My father has told me that children are like little investments. You put in time, effort, knowledge, values, and let’s face it, a buttload of cash into them and then watch them grow as you wish the stock market would. Of course the cash advances on these little investments might not yield monetary dividends, but something else entirely. Isn’t it like everything that is worth doing in life? You have to work at what is most rewarding: marriage, parenting, your career, friendships, etc.
I’m considering my double mastectomy to be an investment in my future. It’s definitely going to be hard work, but the outcome will yield great results. Think of my life expectancy as a stock chart. At this moment, it may look like a mountain with one side a gradual incline and the next a rapid decline at a point far too close to the present. But post-op, I’m banking on a very rich and much longer incline; a long term investment.


La lune de booby. Translation: Boobymoon.
As a fifth anniversary surprise, my husband shocked me with a trip to my favorite city ever. We left Thursday evening and returned last night, Monday. A quick and perfect trip. My parents and my mother-in-law watched the girls together.
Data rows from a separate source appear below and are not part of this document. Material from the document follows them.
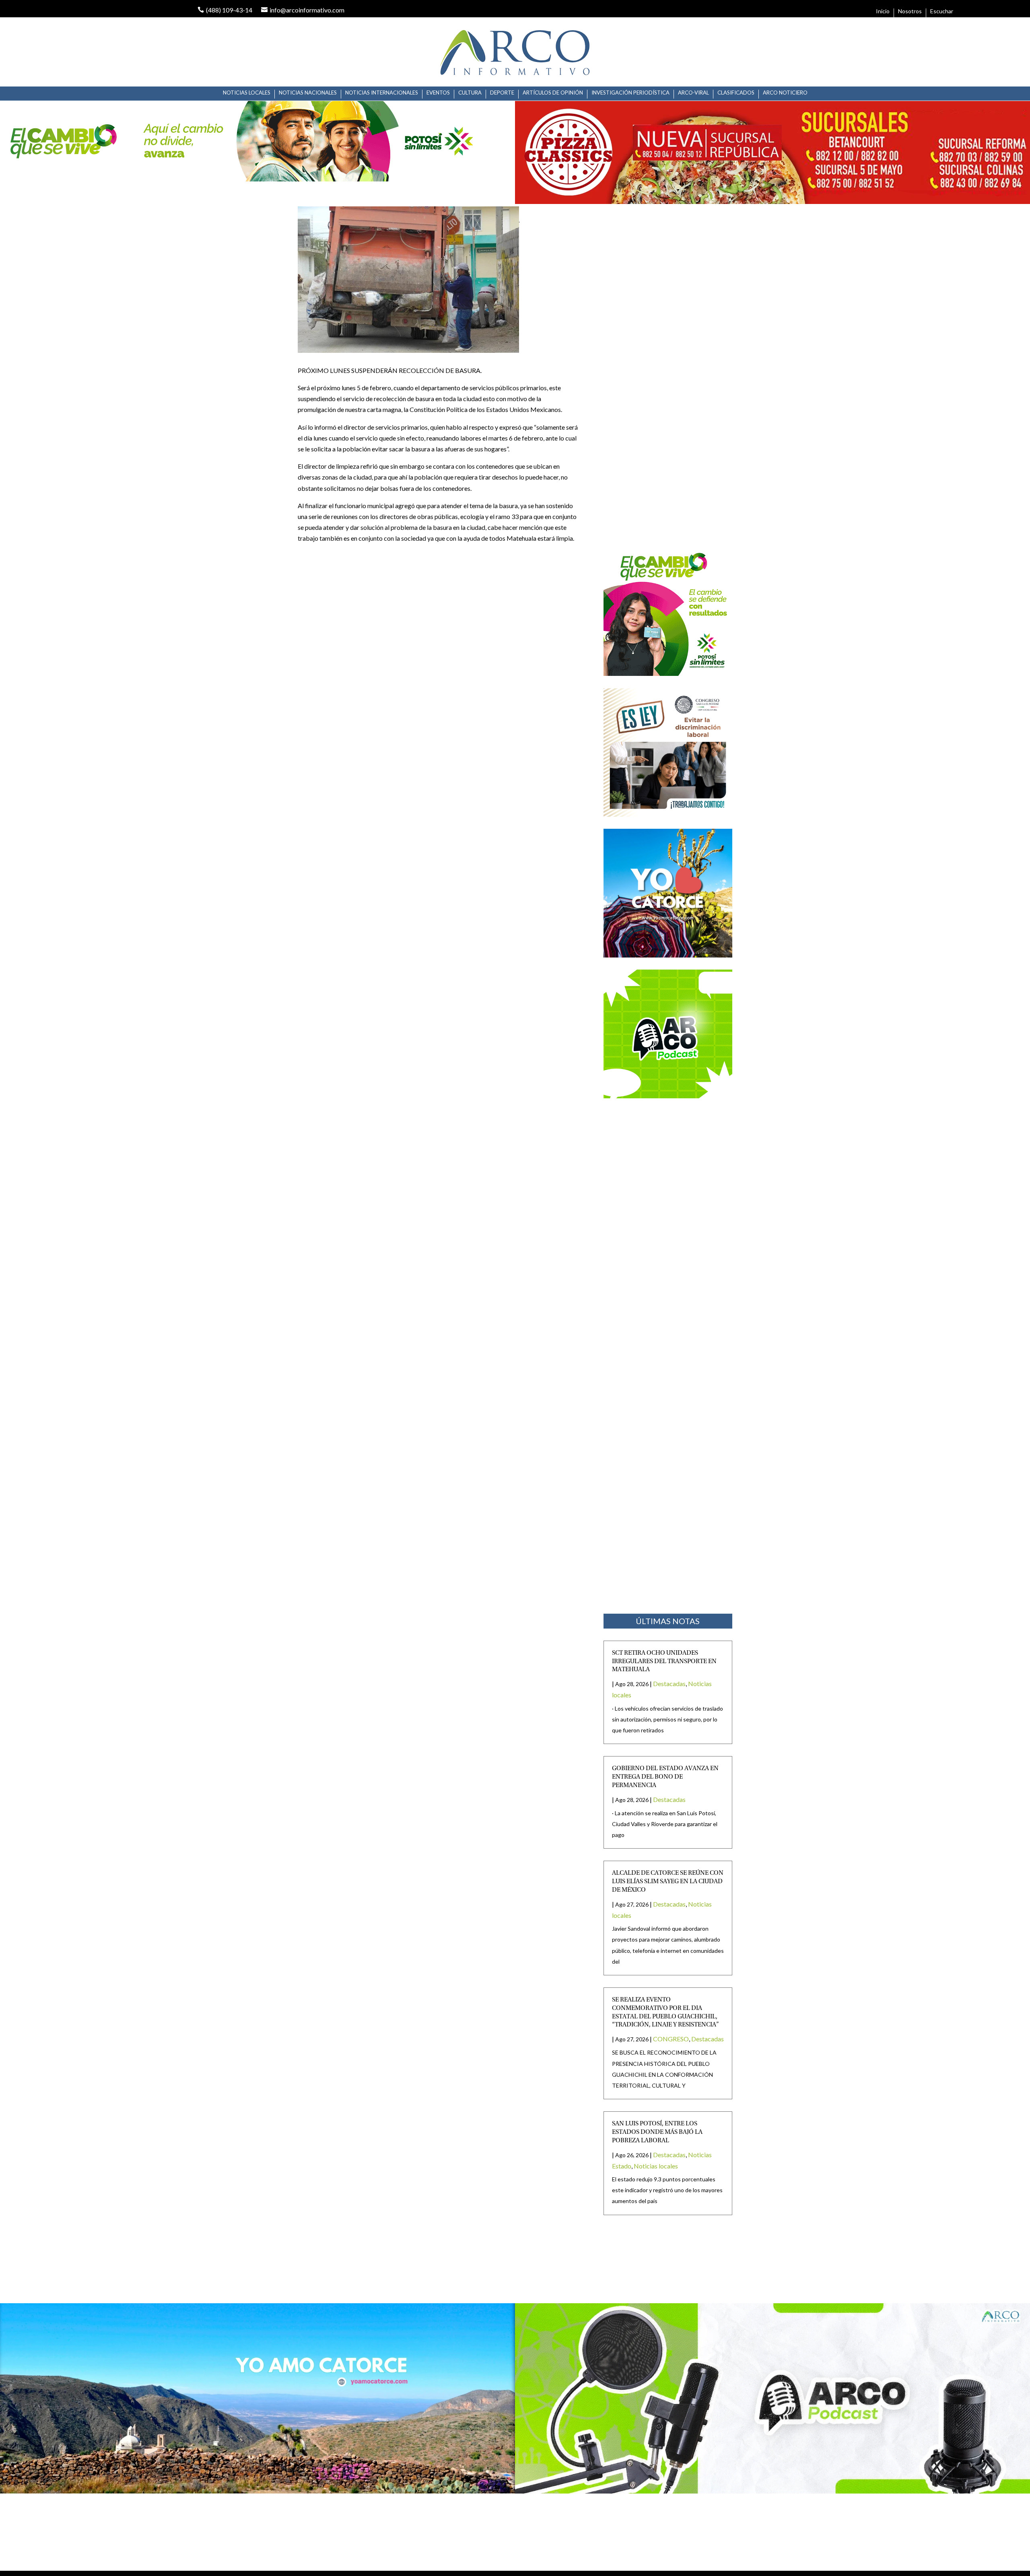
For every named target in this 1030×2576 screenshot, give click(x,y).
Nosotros (910, 11)
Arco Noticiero (785, 93)
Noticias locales (246, 93)
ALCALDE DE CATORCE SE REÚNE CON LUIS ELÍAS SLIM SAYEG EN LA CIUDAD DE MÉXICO (667, 1881)
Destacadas (669, 1683)
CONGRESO (671, 2039)
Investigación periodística (630, 93)
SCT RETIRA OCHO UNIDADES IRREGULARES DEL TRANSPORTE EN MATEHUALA (664, 1661)
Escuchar (941, 11)
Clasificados (735, 93)
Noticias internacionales (381, 93)
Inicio (883, 11)
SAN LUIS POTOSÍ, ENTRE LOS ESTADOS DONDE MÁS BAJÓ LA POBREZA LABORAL (657, 2132)
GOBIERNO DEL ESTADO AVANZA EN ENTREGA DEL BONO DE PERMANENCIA (665, 1777)
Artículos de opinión (553, 93)
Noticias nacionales (308, 93)
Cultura (470, 93)
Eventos (438, 93)
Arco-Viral (693, 93)
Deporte (502, 93)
And my brother, sister-in-law and nieces stopped by to entertain them as well. It sounded like our little ones had an awesome, fun-filled weekend too.
I’d love to go into detail about everything we saw and ate, the architecture and charm of the buildings and city streets, the smells and sounds that are so alluring. This is not the place. My appreciation and love for the foreign city pales in comparison to those emotions I feel for my husband.
I’m sure Paris wouldn’t be his first choice for an decadent, luxurious long weekend getaway, but he knows it’s mine. Vacation planning is not his passion or forte and neither of us like to fly. However, he executed this trip perfectly to make me happy. He was thrilled to just walk around the city with me, letting me play guide and visiting all of my favorite spots. He even spent 8 hours of his birthday on the flight home.
Our vows said “in sickness and in health, in good times and in bad”. These were definitely the healthy, good times that precede the sickly, bad ones to come. The memories from this trip will get me through the rough voyage we face ahead. I once wrote about painting the walls of mind with an image of Monet’s water lilies. I have a fresh new version in my head now. The backdrop that will help me remain calm. And certainly, the best part of this vacation was spending time just being us. Without the everyday mundane insanity of life, we got to hang out, joke around and enjoy each other. The other beautiful part was knowing that the girls were totally fine in our absence. They were happy, they were well taken care of, they were with family. Our parents are so giving and selfless. So much of my fear of the little ones’ well-being after my surgery has been alleviated.
The trip was short, but sweet. Long enough to give us a break, short enough to get us home before anyone got homesick. Plenty of time to remember that even though I have to go downstairs to get him after he falls asleep on the couch… a lot, my husband is the absolute best!!